A few minor brushes with the law appear to have been enough to convince the army that he was not suitable material for compulsory military service. “I don’t think they wanted me any more than I wanted them,” he said. He spent two years in the Netherlands, living in a squat, before being deported back to Israel.

By this time, the second intifada was at its peak, and Mr Pollak found himself drawn, despite the dangers for a young Israeli of visiting the West Bank at the time, to the unarmed dimension of the Palestinian cause – including, most significantly, the very first anti-barrier protests in the West Bank village of Jayyous.
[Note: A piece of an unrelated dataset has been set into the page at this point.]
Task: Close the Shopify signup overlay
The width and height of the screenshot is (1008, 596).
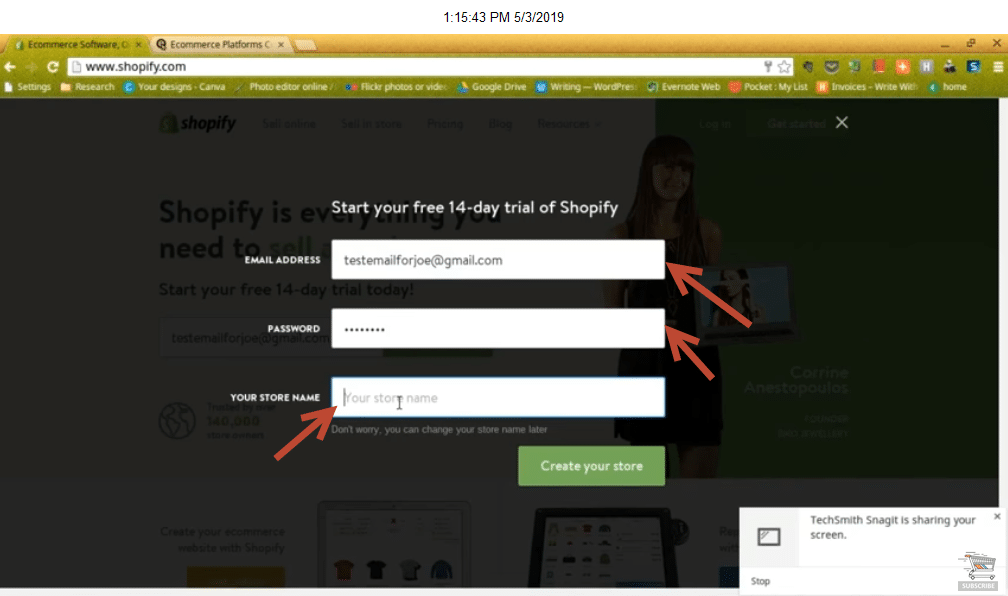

According to Mr Morrar, a long-term opponent of armed uprising, “Jonathan… is a man trying to prove that those who believe in occupation cannot claim to be humanitarian or civilised. He also wants to prove that resisting oppression and occupation does not mean being a terrorist or killing”. Just as Mr Pollak learned his Arabic on the Palestinian street, as a serial leafleteer he discovered a talent for graphic design, which makes him a living when he needs the money.

His lawyer, Gaby Lasky, has been arguing throughout the case that his indictment was discriminatory. But if he is convicted he will go to prison “wholeheartedly and with my head held high”, as he hopes to tell the court in a polite but uncompromising address. He planned to say: “It will be the justice system itself… that will need to lower its eyes in the face of the suffering inflicted on Gaza’s inhabitants, just as it … averts its vision every day when faced with the realities of the occupation.”